Countless biographical dramas over the decades have zeroed in on some of history’s most famous figures, trailblazers, pioneers, legends, and icons alike, but not all of them have set the world on fire. The most famous recent example is Christopher Nolan’s Oppenheimer, which carries several of the characteristics that have defined the genre’s finest offerings.

Of course, the fact it won ‘Best Picture’, ‘Best Director’, and ‘Best Actor’ at the Academy Awards is indicative of that fact, but it ticks several important boxes that not ever biopic fills out. For one thing, Cillian Murphy’s central performance finds him channelling the spirit of the subject and embodying them without falling into the trap of becoming either an impersonation or a caricature.

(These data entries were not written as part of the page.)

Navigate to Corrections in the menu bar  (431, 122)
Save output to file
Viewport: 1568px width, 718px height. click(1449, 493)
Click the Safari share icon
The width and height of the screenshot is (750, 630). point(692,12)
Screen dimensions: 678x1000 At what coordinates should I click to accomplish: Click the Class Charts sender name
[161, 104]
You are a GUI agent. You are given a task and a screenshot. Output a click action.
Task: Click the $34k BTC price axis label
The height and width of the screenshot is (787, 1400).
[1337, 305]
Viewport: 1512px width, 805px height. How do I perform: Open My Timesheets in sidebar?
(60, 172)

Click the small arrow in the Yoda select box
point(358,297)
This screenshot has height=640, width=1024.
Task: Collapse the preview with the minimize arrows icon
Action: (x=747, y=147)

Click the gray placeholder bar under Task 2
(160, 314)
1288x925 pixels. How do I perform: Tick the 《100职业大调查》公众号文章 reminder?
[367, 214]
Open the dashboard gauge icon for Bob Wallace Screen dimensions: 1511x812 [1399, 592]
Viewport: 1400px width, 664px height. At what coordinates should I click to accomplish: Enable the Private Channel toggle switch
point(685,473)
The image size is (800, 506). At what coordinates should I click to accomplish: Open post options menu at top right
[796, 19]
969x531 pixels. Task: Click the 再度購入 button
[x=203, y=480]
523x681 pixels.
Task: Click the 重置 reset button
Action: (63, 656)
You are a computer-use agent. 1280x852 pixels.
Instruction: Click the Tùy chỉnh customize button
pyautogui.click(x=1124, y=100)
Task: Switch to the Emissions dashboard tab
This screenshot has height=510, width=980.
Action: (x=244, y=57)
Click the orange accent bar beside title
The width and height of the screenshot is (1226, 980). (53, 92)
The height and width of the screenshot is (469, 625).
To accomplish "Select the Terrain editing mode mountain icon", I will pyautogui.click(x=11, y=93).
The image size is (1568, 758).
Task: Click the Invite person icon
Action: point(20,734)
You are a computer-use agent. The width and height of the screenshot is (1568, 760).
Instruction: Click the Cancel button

He doesn’t look identical to J. Robert Oppenheimer, but it doesn’t matter because his work serves the story and the personality present on the page. It’s a lot easier for a performer to resort to mimicry, but in the end, it can regularly come across as something lifted more from a sketch show than a hard-hitting prestige picture.

Along similar lines, Oppenheimer shows the light and dark sides of its protagonist, which is another pivotal aspect of the best biopics. Ones approved by the friends, relatives, estates, or even people themselves should they still be alive can set alarm bells ringing because when the design is to make as much money as possible, then warts-and-all stories tend to be pushed to the background in favour of painting the main character in the best possible light.

Lean too heavily into that direction, and the end result is a borderline hagiography that intentionally omits the less savoury aspects of the subject’s existence in favour of making it look as though the sun shone directly and blindingly from betwixt their two arse cheeks. With a Michael Jackson biopic on the way, it’ll be very curious to see where the line gets drawn, especially when the late singer’s estate is on board the production.

Shades of grey are hugely important, which is why the likes of Malcolm X, Lawrence of Arabia, Raging Bull, and Walk the Line are among the best. They fulfil all of the criteria listed above, and without resorting to heavy-handed sermonising, skirting around the edges of controversy, or pulling any dramatic or narrative punches, they did true justice to the people they were inspired by.

On the other side of the coin, Clint Eastwood’s J. Edgar suffered from laughable old-age makeup and a staunch refusal to rock the boat, both big biopic no-nos. Kevin Spacey’s Beyond the Sea failed because it was a vanity project made by a man in his mid-40s who wanted to play a 22-year-old singer, and while Bohemian Rhapsody was a money-making machine that earned Rami Malek an Oscar for ‘Best Actor’, it was all a bit wishy-washy.

One of the smartest ways to craft a top-tier biopic is to simply think outside of the box, with Todd Haynes’ I’m Not There and Dexter Fletcher’s Rocketman operating outside the lines to retell the ever-evolving story of Bob Dylan with multiple actors representing different eras or transforming Elton John’s ascent into a psychedelic musical fantasy. They couldn’t be more different, but one thing they have in common is that they’d be a lot less interesting if they followed the A-to-B-to-C format of their subject’s lives.

There needs to be an angle, a hook, and a compelling central conflict tied to inner turmoil, not just a well-known figure with an interesting life. Oppenheimer was rooted in its creator’s realisation they’d made humanity a worse place, Raging Bull dealt with the rampant insecurities of a hard-edged brawler, Amadeus hinged on a rivalry with deadly consequences, and Schindler’s List focused on one man trying to provide a ray of light during history’s darkest times.

There’s no magic formula, but there are still a myriad of ways for a biopic to make itself stand out from the pack. Unsurprisingly, adhering to convention only plays a small part in doing so, with invention, imagination, and ingenuity going a great deal further than slavishness.